> [Excerpt to read]:
Start

Lisk uses sidechains and a complete Software Development Kit (SDK) to enable a complete kit and kaboodle for developers to produce polished dapps (decentralized applications) and an independent blockchain under one system. This side blockchain is linked to and secured by the separately maintained Lisk blockchain.
Sidechains are cryptographically independent ledgers (blockchains) that link to the mainchain without hurting performance and speed of the mainchain. This connection ushers in interoperability features such as transferring and synchronizing your tokens between chains.
Ultimately, sidechains allow developers the ultimate level of customizability for consensus algorithms, network scaling, asset tracking and even beta releases of cryptos (e.g. testnets) and tracking of assets (e.g. stocks).
Many sidechain solutions out there are either a single blockchain or private blockchains. Lisk strives to offer the best of both worlds–mainchain stability and security while allowing side chains to have unlimited flexibility.
Developers have full control to create their own blockchain network as a sidechain while the Lisk team maintains the mainchain secured by 101 delegates. If there is ever a bug on that other blockchain, the mainchain remains unaffected.
What Makes Lisk Different?
The SDK consists of four key parts:
- Consensus Algorithm – In the case of Lisk, Delegated Proof of Stake (DPoS) which is also the default setting
- Sidechain – Allows the ability to create an autonomous blockchain linked to Lisk’s main chain
- Back-end – Customizable code for devs to create DAPPS independently
- Front-end – The user interface (UI) which are public facing components
The thought behind this is these independent projects will link to a stable parent chain which has pre-existing scale and robustness. Lisk also has delegates who can help secure the sidechains’ networks.
By combining the power of the original Lisk network and blockchain with an open-source SDK, developers have the power to create convenient, easy to download digital applications in one package. This app is accessible in a decentralized repository like an app store. LSK tokens are consumed for using the Lisk network and services. (Similar to ether with Ethereum)
This allows developers to focus exclusively on the utility of their app not recreating a new blockchain and all the management that goes along with that.
Example Lisk Blockchain Services
- Identity as a service – A push button instant single sign-on (SSO) for websites requiring registration
- Decentralized hosting as a service – Store media in a decentralized, encrypted cloud on the network
- Smart contract execution as a service – Allows trustless escrow services and eliminates counterparty risk
- Oracles as a service – A way to get customizable real-time data or the result of real-life events
One of the coolest things about having the SDK and open-source ecosystem around the mainchain of Lisk is how the whole system benefits from each new dapp and use case created by developers. Solidity, for example, doesn’t have a library in Lisk but a developer could code Ethereum Virtual Machine (EVM) smart contracts within their own sidechain or as a blockchain service. The whole network would then be able to use that library.
Once completed, the entire Lisk network would now benefit from this new efficiency and offering. As more and more developers jump on board, they will create a powerful network effect and rapid creation of needed apps and services. This bodes well for Lisk by creating more value and utility for developers and users.

End

> [Dataset content]:

Start

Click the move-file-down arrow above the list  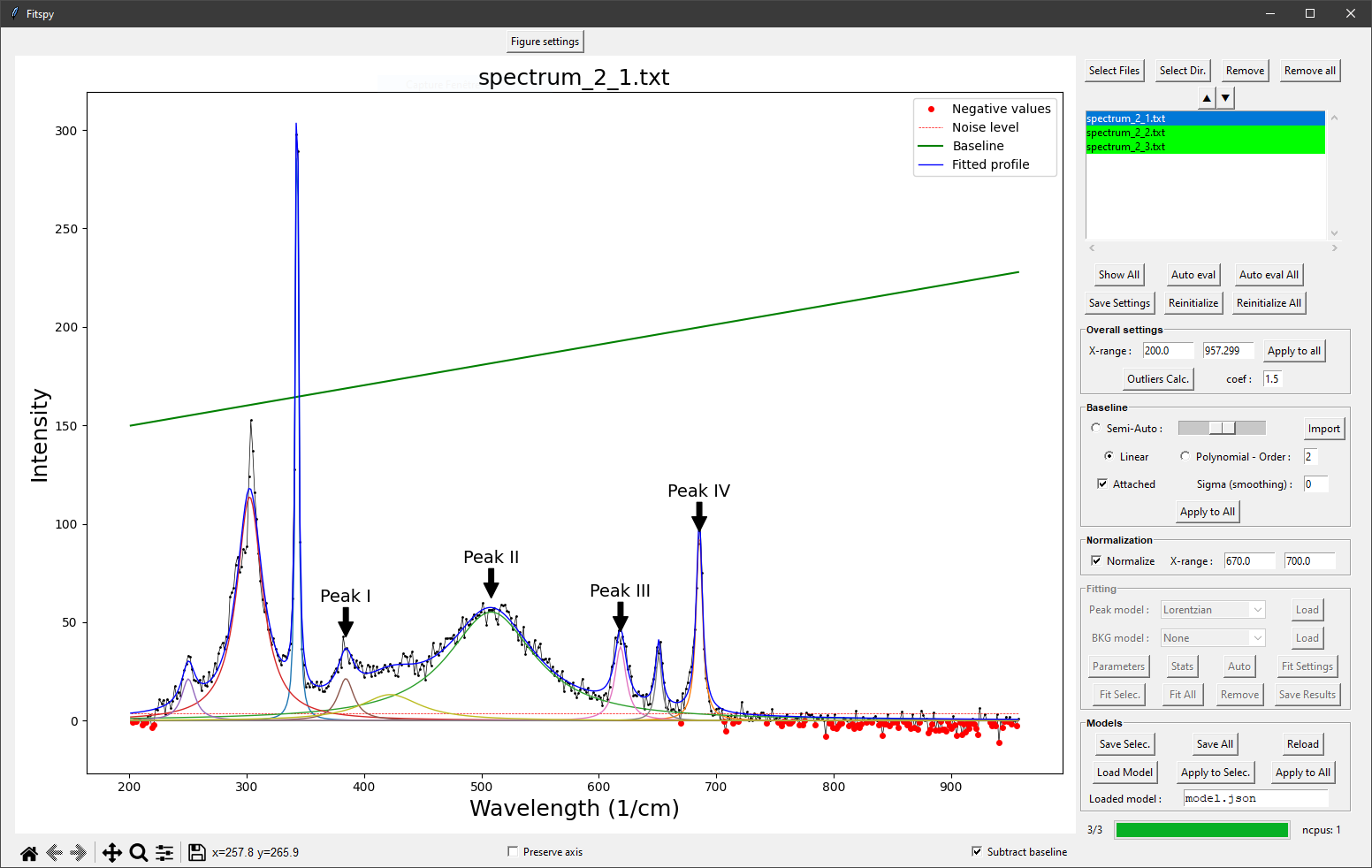click(1224, 97)
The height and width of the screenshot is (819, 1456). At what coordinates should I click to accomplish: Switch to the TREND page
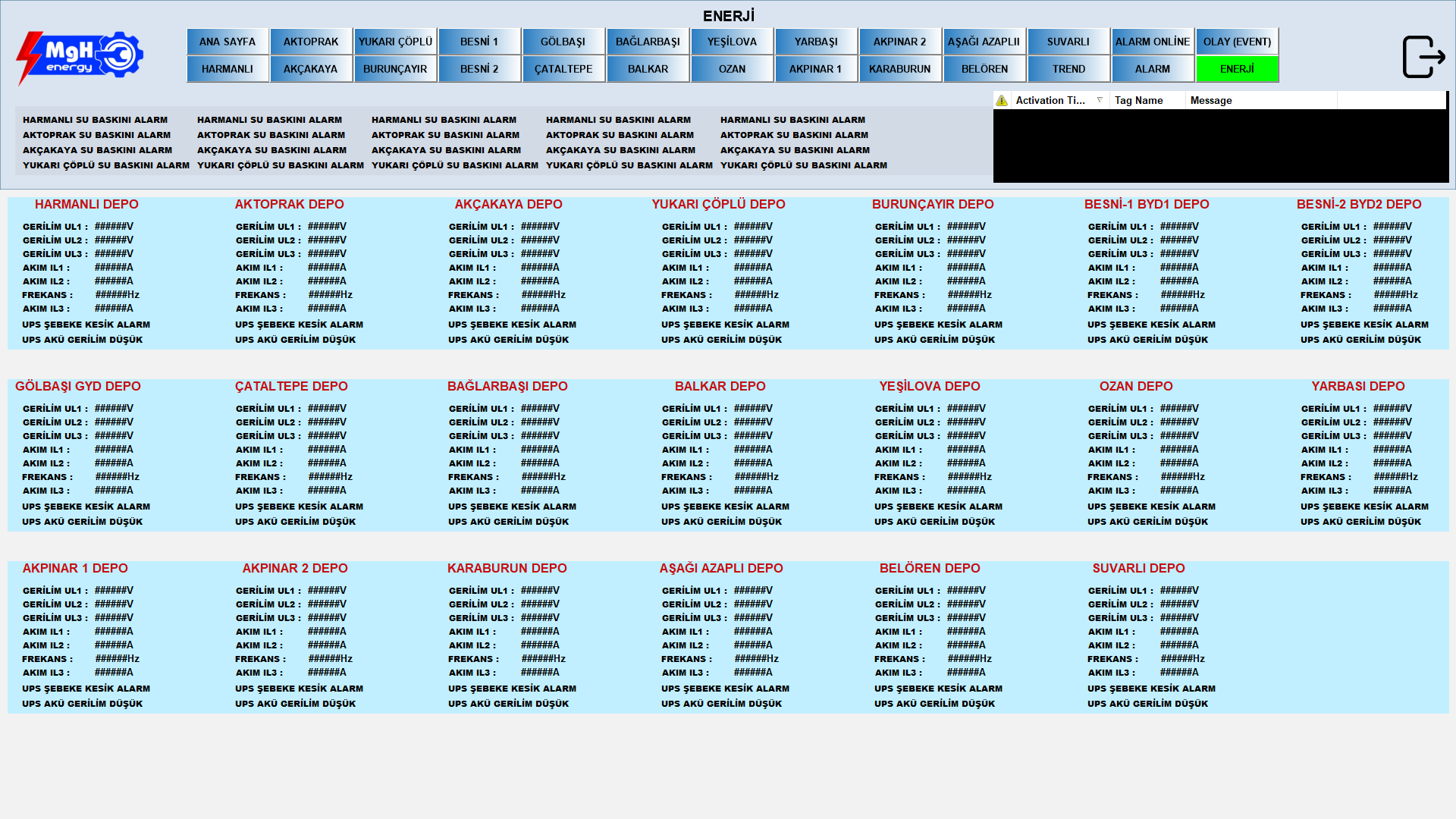[x=1068, y=69]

End

> [Exercise details]: Pick up the text on Lisk sidechains where it stops, and write the next part. The data here was taken from a separate source.

> [Exercise answer]:
Lisk Decentralized App Directory
You can search for any dapp in the ecosystem within the Lisk client (as you would with any App store). All blockchain applications on the platform must register on the mainchain. This registration creates a connection between the Lisk mainchain and sidechain allowing the application directory to find all blockchain applications and services.
During this process, the developer can set a unique app name, description, category, icon, tags, and download link. Very similar to the app or podcast registration process on services like Apple’s app store.
It all began in 2014 with Crypti, an open-source blockchain app platform which was eventually evolved into Lisk. Although successful on a community level, Crypti needed more firepower to reach their vision and forked into Lisk in May 2016.
Max Kordek – President/CEO and Founder
Kordek recognized the potential of blockchain in its early days. He engaged with various communities and absorbed all the info he could find before founding Lisk. He sees major growth ahead and believes that Lisk will be at the forefront of that adoption by providing an easy-to-use Sidechain Development Kit. Outside of work, he is deeply passionate about science fiction.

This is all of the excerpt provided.